---- Input data

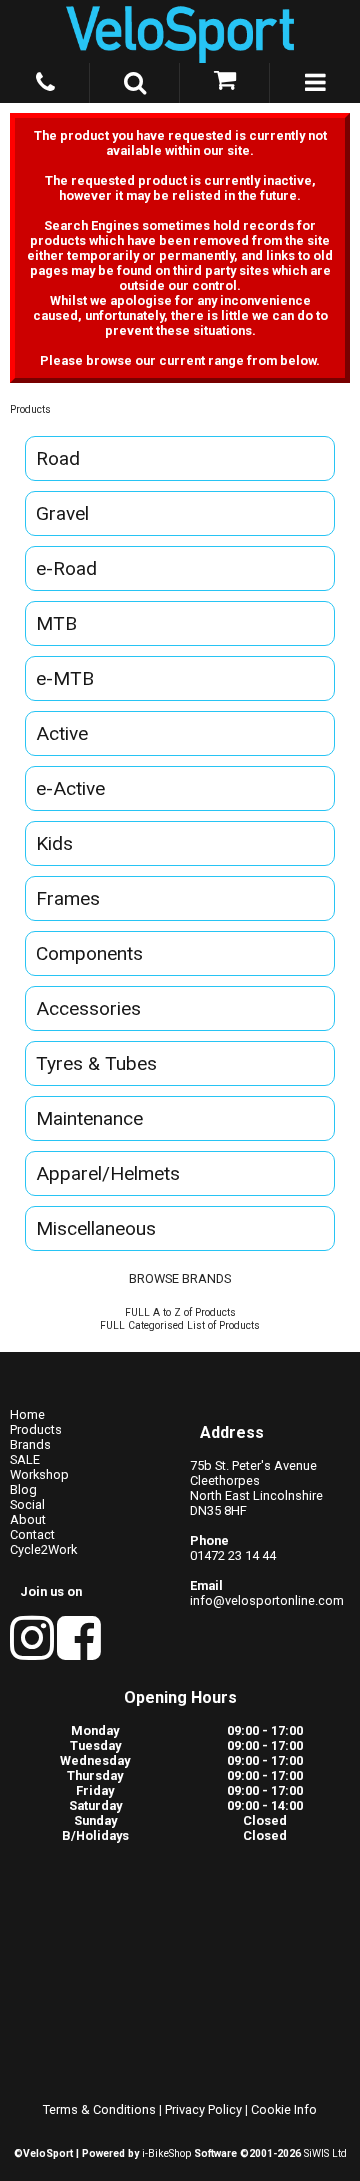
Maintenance (89, 1118)
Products (30, 409)
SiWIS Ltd (325, 2153)
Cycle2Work (43, 1549)
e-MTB (65, 678)
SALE (25, 1459)
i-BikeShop (166, 2153)
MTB (56, 623)
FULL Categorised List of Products (180, 1325)
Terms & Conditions (99, 2109)
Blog (23, 1489)
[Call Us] (45, 78)
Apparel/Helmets (108, 1173)
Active (62, 733)
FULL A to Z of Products (180, 1312)
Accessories (88, 1008)
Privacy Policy (203, 2109)
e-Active (70, 788)
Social (27, 1504)
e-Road (66, 568)
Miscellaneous (96, 1228)
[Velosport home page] (180, 31)
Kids (54, 843)
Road (58, 458)
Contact (32, 1534)
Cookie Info (284, 2109)
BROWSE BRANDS (180, 1278)
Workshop (39, 1474)
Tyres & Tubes (96, 1063)
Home (27, 1414)
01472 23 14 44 (233, 1555)
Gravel (62, 513)
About (28, 1519)
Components (89, 953)
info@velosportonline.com (267, 1600)
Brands (30, 1444)
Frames (68, 898)
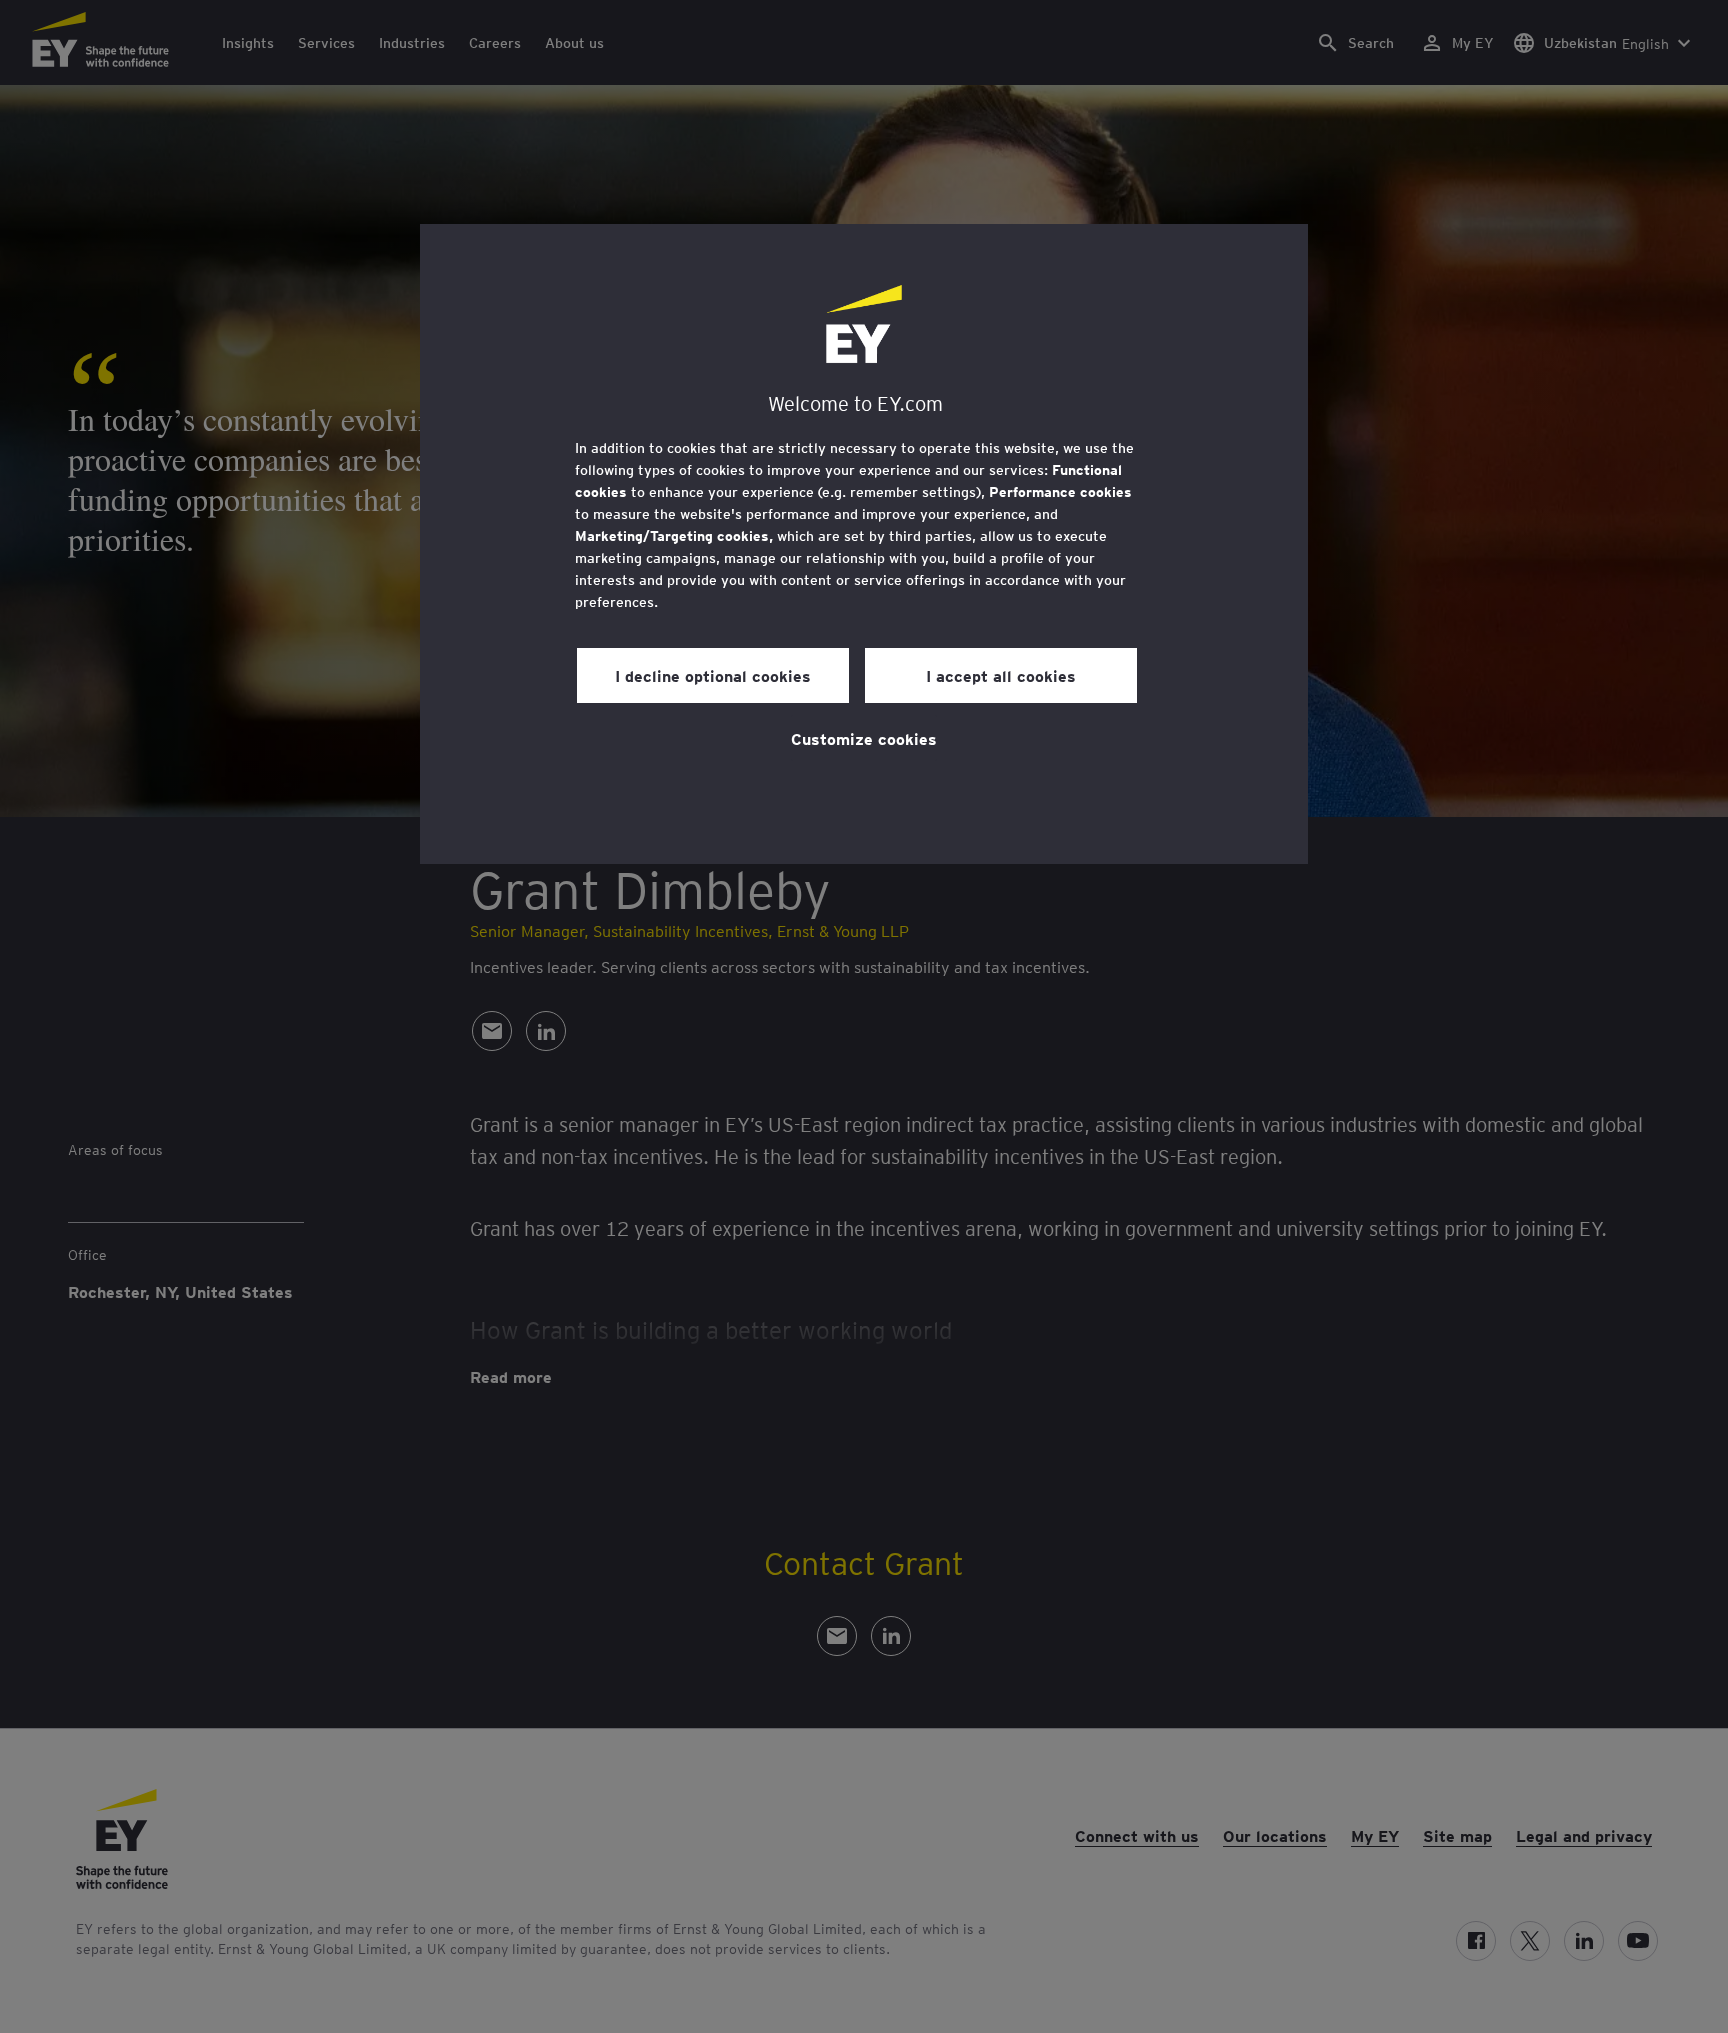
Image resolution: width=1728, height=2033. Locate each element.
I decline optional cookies (713, 675)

--------

With the pictures removed, copy the data above word for word.

▶ _Answer box_:
Maintenance (89, 1118)
Products (30, 409)
SiWIS Ltd (325, 2153)
Cycle2Work (43, 1549)
e-MTB (65, 678)
SALE (25, 1459)
i-BikeShop (166, 2153)
MTB (56, 623)
FULL Categorised List of Products (180, 1325)
Terms & Conditions (99, 2109)
Blog (23, 1489)
[Call Us] (45, 78)
Apparel/Helmets (108, 1173)
Active (62, 733)
FULL A to Z of Products (180, 1312)
Accessories (88, 1008)
Privacy Policy (203, 2109)
e-Active (70, 788)
Social (27, 1504)
e-Road (66, 568)
Miscellaneous (96, 1228)
[Velosport home page] (180, 31)
Kids (54, 843)
Road (58, 458)
Contact (32, 1534)
Cookie Info (284, 2109)
BROWSE BRANDS (180, 1278)
Workshop (39, 1474)
Tyres & Tubes (96, 1063)
Home (27, 1414)
01472 23 14 44 (233, 1555)
Gravel (62, 513)
About (28, 1519)
Components (89, 953)
info@velosportonline.com (267, 1600)
Brands (30, 1444)
Frames (68, 898)
Image resolution: width=1728, height=2033. Locate each element.
I decline optional cookies (713, 675)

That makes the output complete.